NH police departments connect with communities for National Night Out

NH1.com

PORTSMOUTH - In the midst of a summer that will be remembered for police shootings across the country, New Hampshire police departments and communities participated in a national event in an effort to heal and connect local officials with the people they serve.

National Night Out Against Crime is a national event that began more than 30 years ago to build relationships between police departments, fire departments, emergency services, and other local officials and the communities they live an work in.

The annual event fell on Tuesday this year, and many New Hampshire communities participated, including Portsmouth, who has taken part in the event for nearly 20 years.

"It's to raise awareness for crime prevention, but more importantly, it's a good way for police to get out there and meet the people in the neighborhoods," said Portsmouth Police Chief David Mara. "It's a good way to interact with them outside of a time of need."

Portsmouth organized events in nearly 20 neighborhoods across the city on Tuesday. While he said safety is always the department's priority, Chief Mara explained that residents participating in the gatherings had no reason to feel unsafe.

"They're like block parties, so people are going to feel safe," he said. "They're in their neighborhoods. They're safe in Portsmouth."

Recently, police departments across the country have been attacked, and officers have been taken down while on duty. Mara added participating in the event is a way to show residents the department works hard not only to keep them safe but to show there's no reason for that kind of violence in New Hampshire.

"All we do is engage them," he said about the department's efforts. "The police officers of Portsmouth are professionals.
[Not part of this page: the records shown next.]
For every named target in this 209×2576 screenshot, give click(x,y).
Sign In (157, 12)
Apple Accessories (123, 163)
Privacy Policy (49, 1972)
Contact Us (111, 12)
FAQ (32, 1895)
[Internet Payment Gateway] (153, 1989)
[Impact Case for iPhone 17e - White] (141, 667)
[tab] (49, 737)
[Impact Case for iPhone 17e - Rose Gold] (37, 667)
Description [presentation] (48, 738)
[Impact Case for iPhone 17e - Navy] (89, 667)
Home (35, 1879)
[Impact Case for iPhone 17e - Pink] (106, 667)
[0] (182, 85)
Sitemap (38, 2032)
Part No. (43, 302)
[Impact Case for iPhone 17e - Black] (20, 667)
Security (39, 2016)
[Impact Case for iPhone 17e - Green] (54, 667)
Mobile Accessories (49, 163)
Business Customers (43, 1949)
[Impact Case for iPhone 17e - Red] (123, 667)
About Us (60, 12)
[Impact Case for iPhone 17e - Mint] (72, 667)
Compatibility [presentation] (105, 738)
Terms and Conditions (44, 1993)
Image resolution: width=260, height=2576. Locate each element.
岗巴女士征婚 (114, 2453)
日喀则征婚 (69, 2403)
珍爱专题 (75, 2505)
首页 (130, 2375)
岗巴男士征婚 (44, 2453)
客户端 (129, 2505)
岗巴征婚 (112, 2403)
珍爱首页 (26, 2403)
They follow their training, and they treat everybody with respect, and if you do that, you shouldn't have any problems."

Mara also said the Night Out was as much for the residents as it was for his people.
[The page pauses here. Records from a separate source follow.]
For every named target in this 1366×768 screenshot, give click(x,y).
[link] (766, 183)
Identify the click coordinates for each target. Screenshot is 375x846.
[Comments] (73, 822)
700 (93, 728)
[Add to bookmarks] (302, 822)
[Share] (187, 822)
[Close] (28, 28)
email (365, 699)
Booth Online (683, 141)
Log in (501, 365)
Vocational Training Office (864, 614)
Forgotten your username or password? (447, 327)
"This isn't about trying to convince people they're safe," he said. "For us, it's about saying, 'Hey, we're here for you. We want to get to know you. Here's who we are,' and I think that's the important thing to do on a night like tonight."

Residents who attended the event at the Gosling Meadows recreation grounds certainly embraced this message. The New Frontiers Church sponsored the event and had bouncy houses, face painting, volleyball, music, food, and more.

"It's exciting to see, especially all these young people," said Sharon Moore, a member of the church who helped organize the event. "They need to know law enforcement is on their side and they're there to protect them and keep them from danger, and keep our communities safe for them as they grow up."

Police officers and members of the fire department visited the gathering -- as well as other locations hosting Night Out events -- to introduce themselves and interact with residents of all ages. Kids received badge stickers and got to sit in the driver's seat of a city firetruck.

Organizers of the Gosling event were encouraged by the number of people participating, especially once the officials arrived.

"There's so much negativity out there," Moore added. "This is a good way of creating something positive."